A typical dataset for machine learning tasks might include columns of different data types, such as numerical, categorical, and text, eg.:

PassengerId Survived Pclass Name Sex Age SibSp Parch Ticket Fare Cabin Embarked
675 0 2 Watson, Mr. Ennis Hastings male nan 0 0 239856 0 nan S
383 0 3 Tikkanen, Mr. Juho male 32 0 0 STON/O 2. 3101293 7.925 nan S
657 0 3 Radeff, Mr. Alexander male nan 0 0 349223 7.8958 nan S
181 0 3 Sage, Miss. Constance Gladys female nan 8 2 CA. 2343 69.55 nan S
688 0 3 Dakic, Mr. Branko male 19 0 0 349228 10.1708 nan S
504 0 3 Laitinen, Miss. Kristina Sofia female 37 0 0 4135 9.5875 nan S
135 0 2 Sobey, Mr. Samuel James Hayden male 25 0 0 C.A. 29178 13 nan S
867 1 2 Duran y More, Miss. Asuncion female 27 1 0 SC/PARIS 2149 13.8583 nan C
155 0 3 Olsen, Mr. Ole Martin male nan 0 0 Fa 265302 7.3125 nan S
588 1 1 Frolicher-Stehli, Mr. Maxmillian male 60 1 1 13567 79.2 B41 C

Sample rows from the Titanic dataset

Data Cleaning

Data cleaning involves identifying and rectifying errors, inconsistencies, and missing values in the dataset. Missing values, common in real-world data, can be handled by imputation methods such as mean, median, or mode substitution, or by removing affected rows/columns if the loss is minimal. For example, in pandas, this can be implemented as df.fillna(df.mean()) for mean imputation. Outliers, which may skew neural network training, are detected using statistical methods like z-scores or interquartile ranges and can be winsorized or removed. Noise reduction, such as smoothing time-series data with moving averages, is also essential, particularly for RNNs where temporal dependencies are critical. Inconsistent data, like varying formats in text (e.g., dates), requires standardization to ensure uniformity. Overall, data cleaning enhances data quality, reducing the risk of misleading patterns during neural network optimization.

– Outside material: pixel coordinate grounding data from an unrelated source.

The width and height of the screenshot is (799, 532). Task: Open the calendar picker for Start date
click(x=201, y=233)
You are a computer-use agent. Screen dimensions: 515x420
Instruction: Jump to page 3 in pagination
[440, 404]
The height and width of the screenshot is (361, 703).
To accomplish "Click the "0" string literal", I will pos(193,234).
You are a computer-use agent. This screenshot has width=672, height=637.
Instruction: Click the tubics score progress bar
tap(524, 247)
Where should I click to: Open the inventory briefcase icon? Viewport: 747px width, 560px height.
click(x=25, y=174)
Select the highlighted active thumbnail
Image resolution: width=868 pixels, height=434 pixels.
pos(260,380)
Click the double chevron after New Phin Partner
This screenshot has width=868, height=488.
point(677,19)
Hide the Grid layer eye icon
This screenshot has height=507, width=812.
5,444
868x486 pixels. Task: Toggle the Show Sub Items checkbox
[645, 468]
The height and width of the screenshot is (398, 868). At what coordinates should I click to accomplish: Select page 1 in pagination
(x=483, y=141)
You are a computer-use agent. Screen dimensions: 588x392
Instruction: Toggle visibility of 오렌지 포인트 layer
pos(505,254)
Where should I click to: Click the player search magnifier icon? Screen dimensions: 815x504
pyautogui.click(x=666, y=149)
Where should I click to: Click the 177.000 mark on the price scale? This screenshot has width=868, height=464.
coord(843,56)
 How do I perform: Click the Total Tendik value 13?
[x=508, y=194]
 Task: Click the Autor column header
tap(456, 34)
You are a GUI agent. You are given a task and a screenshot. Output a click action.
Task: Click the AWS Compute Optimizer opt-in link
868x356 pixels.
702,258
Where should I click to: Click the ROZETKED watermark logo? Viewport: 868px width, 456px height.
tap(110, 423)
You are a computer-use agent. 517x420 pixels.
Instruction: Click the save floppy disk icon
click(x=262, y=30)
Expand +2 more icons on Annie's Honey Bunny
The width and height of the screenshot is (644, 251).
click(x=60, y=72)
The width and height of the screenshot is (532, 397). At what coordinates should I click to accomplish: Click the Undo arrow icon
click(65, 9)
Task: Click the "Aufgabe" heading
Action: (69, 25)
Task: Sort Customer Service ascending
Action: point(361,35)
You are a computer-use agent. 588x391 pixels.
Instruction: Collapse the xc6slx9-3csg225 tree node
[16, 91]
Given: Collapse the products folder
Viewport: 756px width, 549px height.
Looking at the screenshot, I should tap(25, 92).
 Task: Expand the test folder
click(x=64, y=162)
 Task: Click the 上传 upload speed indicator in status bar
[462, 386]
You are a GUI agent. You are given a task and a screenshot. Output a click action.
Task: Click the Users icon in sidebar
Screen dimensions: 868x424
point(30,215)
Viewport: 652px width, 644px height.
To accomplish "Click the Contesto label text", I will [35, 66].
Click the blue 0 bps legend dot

Pclass Sex Age SibSp Parch Fare Embarked
2 male 31 1 1 37.0042 C
3 male 31 0 0 8.05 S
3 male 31 0 0 7.775 S
3 female 30.5 0 0 7.75 Q
2 female 48 1 2 65 S
3 female 1 0 2 15.7417 C
3 male 31 0 0 7.7375 Q
1 male 31 0 0 42.4 S
1 male 48 1 0 52 S
3 male 25 0 0 7.05 S
import pandas as pd

# Preprocess the data
def preprocess(df):
    # Fill missing values
    df['Age'].fillna(df['Age'].median(), inplace=True)
    df['Embarked'].fillna(df['Embarked'].mode()[0], inplace=True)
    df['Fare'].fillna(df['Fare'].median(), inplace=True)

    # Select features
    features = ['Pclass', 'Sex', 'Age', 'SibSp', 'Parch', 'Fare', 'Embarked']
    return df[features]

# Load the Titanic dataset
df = pd.read_csv('https://raw.githubusercontent.com/hsandmann/ml/refs/heads/main/data/kaggle/titanic-dataset.csv')
df = df.sample(n=10)

# Preprocessing
df = preprocess(df)

# Display the first few rows of the dataset
print(df.to_markdown(index=False))

Encoding Categorical Variables

Categorical data, non-numeric by nature, must be converted for neural network input. One-hot encoding creates binary vectors for each category, e.g., transforming colors ['red', 'blue', 'green'] into [[1,0,0], [0,1,0], [0,0,1]]. This avoids ordinal assumptions but increases dimensionality, which can be mitigated by embedding layers in neural networks for high-cardinality features. Label encoding assigns integers (e.g., 0 for "red", 1 for "blue"), suitable for ordinal categories but risky for nominal ones due to implied ordering. For text data in NLP tasks with transformers, tokenization and subword encoding (e.g., WordPiece) are basic steps to map words to integer IDs.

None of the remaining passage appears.